Work task |
In the data below, retype exactly the line that contains "This screenshot has height=827, width=1456." and every line after it, through the last.

Stored data entries
──────────────────────────────
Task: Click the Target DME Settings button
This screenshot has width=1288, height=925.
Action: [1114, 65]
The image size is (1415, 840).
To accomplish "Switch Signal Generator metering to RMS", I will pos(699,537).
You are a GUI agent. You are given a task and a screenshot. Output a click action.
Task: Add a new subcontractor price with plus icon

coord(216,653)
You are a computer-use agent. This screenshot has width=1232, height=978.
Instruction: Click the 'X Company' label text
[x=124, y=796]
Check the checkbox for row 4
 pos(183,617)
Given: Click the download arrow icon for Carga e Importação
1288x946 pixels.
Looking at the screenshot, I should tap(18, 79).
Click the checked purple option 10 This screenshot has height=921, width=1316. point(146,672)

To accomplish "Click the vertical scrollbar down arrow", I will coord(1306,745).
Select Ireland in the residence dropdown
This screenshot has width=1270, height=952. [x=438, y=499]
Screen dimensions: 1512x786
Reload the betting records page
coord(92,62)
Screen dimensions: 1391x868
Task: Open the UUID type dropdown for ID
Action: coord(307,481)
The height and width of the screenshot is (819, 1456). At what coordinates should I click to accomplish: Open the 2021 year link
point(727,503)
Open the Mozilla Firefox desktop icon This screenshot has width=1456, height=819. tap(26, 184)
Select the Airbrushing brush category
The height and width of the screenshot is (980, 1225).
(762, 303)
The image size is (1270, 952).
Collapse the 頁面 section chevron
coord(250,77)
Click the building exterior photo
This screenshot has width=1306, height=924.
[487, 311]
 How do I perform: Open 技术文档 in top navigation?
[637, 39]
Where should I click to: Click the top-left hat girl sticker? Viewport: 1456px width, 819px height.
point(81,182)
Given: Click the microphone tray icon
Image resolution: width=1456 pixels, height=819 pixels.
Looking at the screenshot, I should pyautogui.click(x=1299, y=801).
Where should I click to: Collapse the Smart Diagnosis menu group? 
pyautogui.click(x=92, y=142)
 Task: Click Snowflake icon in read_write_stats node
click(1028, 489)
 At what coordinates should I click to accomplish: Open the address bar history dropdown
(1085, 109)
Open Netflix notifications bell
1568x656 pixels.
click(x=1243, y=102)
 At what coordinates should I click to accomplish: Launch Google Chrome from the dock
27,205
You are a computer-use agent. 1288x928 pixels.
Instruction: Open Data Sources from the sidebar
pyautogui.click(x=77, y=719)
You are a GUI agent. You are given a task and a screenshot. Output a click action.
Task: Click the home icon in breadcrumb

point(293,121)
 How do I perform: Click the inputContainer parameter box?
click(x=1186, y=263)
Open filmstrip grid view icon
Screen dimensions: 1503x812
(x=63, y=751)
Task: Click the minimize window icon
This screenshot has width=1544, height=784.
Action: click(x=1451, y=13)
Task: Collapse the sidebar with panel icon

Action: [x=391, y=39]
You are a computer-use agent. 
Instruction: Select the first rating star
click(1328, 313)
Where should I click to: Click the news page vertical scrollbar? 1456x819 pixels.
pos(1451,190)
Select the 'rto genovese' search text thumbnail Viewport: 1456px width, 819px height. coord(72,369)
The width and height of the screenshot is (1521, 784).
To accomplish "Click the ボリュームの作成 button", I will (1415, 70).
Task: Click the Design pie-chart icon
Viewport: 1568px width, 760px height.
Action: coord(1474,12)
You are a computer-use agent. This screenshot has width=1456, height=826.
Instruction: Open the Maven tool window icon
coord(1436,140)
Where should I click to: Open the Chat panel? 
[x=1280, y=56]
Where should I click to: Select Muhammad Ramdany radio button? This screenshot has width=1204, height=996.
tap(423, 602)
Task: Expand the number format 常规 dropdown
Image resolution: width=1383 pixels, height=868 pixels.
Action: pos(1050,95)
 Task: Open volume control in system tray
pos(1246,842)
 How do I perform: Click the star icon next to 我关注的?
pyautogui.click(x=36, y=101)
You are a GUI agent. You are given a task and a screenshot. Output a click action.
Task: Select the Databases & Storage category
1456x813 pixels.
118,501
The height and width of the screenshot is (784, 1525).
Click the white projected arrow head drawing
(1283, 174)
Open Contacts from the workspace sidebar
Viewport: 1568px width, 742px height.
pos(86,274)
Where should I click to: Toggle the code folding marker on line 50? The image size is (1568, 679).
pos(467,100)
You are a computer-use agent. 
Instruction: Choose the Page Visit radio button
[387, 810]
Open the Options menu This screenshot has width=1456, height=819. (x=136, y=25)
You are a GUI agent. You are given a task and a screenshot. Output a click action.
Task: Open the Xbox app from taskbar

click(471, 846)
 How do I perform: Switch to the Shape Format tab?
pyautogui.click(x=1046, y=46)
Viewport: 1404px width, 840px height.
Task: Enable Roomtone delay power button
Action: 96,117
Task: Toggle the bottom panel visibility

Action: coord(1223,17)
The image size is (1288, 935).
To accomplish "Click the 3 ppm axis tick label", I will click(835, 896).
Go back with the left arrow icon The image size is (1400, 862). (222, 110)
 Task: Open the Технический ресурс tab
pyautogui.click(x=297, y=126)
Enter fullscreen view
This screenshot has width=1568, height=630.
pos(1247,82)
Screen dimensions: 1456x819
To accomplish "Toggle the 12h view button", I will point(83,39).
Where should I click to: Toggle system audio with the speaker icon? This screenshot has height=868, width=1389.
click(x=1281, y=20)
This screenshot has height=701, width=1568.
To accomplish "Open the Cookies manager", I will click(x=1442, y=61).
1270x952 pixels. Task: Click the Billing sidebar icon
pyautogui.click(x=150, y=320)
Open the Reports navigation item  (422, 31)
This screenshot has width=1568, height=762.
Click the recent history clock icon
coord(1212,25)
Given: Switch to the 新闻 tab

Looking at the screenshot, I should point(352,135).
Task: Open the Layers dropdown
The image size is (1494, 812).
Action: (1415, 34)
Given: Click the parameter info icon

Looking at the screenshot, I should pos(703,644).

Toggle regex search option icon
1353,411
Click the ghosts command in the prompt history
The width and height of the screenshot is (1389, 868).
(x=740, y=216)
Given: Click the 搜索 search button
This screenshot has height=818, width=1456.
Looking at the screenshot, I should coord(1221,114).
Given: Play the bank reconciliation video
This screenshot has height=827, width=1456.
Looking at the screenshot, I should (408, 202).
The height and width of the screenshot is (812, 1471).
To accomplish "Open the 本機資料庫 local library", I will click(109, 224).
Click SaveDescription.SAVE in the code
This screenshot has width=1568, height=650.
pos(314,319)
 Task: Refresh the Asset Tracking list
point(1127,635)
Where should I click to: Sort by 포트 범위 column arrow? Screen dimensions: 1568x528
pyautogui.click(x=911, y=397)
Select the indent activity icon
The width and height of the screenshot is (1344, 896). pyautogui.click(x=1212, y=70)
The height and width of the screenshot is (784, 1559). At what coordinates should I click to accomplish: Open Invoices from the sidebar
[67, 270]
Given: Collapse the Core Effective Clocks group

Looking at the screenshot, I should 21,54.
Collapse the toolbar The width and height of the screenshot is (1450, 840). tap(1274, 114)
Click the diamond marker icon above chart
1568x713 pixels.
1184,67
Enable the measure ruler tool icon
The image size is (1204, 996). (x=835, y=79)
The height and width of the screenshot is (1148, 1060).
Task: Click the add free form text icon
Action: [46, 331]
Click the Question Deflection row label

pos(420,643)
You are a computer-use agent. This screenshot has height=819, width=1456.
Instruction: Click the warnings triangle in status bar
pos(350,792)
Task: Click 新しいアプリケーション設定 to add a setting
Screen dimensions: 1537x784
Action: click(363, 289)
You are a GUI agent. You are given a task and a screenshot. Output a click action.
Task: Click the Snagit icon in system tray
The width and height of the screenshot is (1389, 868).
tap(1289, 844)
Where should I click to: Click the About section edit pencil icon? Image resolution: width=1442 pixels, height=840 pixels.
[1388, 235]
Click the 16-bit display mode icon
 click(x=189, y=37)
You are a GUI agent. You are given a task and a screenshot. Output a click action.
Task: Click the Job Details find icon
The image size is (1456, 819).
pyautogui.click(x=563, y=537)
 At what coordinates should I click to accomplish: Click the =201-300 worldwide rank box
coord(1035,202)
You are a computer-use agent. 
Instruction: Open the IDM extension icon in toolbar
──────────────────────────────
The answer |
This screenshot has height=827, width=1456.
Looking at the screenshot, I should (408, 202).
The height and width of the screenshot is (812, 1471).
To accomplish "Open the 本機資料庫 local library", I will click(109, 224).
Click SaveDescription.SAVE in the code
This screenshot has width=1568, height=650.
pos(314,319)
 Task: Refresh the Asset Tracking list
point(1127,635)
Where should I click to: Sort by 포트 범위 column arrow? Screen dimensions: 1568x528
pyautogui.click(x=911, y=397)
Select the indent activity icon
The width and height of the screenshot is (1344, 896). pyautogui.click(x=1212, y=70)
The height and width of the screenshot is (784, 1559). At what coordinates should I click to accomplish: Open Invoices from the sidebar
[67, 270]
Given: Collapse the Core Effective Clocks group

Looking at the screenshot, I should 21,54.
Collapse the toolbar The width and height of the screenshot is (1450, 840). tap(1274, 114)
Click the diamond marker icon above chart
1568x713 pixels.
1184,67
Enable the measure ruler tool icon
The image size is (1204, 996). (x=835, y=79)
The height and width of the screenshot is (1148, 1060).
Task: Click the add free form text icon
Action: [46, 331]
Click the Question Deflection row label

pos(420,643)
You are a computer-use agent. This screenshot has height=819, width=1456.
Instruction: Click the warnings triangle in status bar
pos(350,792)
Task: Click 新しいアプリケーション設定 to add a setting
Screen dimensions: 1537x784
Action: click(363, 289)
You are a GUI agent. You are given a task and a screenshot. Output a click action.
Task: Click the Snagit icon in system tray
The width and height of the screenshot is (1389, 868).
tap(1289, 844)
Where should I click to: Click the About section edit pencil icon? Image resolution: width=1442 pixels, height=840 pixels.
[1388, 235]
Click the 16-bit display mode icon
 click(x=189, y=37)
You are a GUI agent. You are given a task and a screenshot. Output a click action.
Task: Click the Job Details find icon
The image size is (1456, 819).
pyautogui.click(x=563, y=537)
 At what coordinates should I click to accomplish: Click the =201-300 worldwide rank box
coord(1035,202)
You are a computer-use agent. 
Instruction: Open the IDM extension icon in toolbar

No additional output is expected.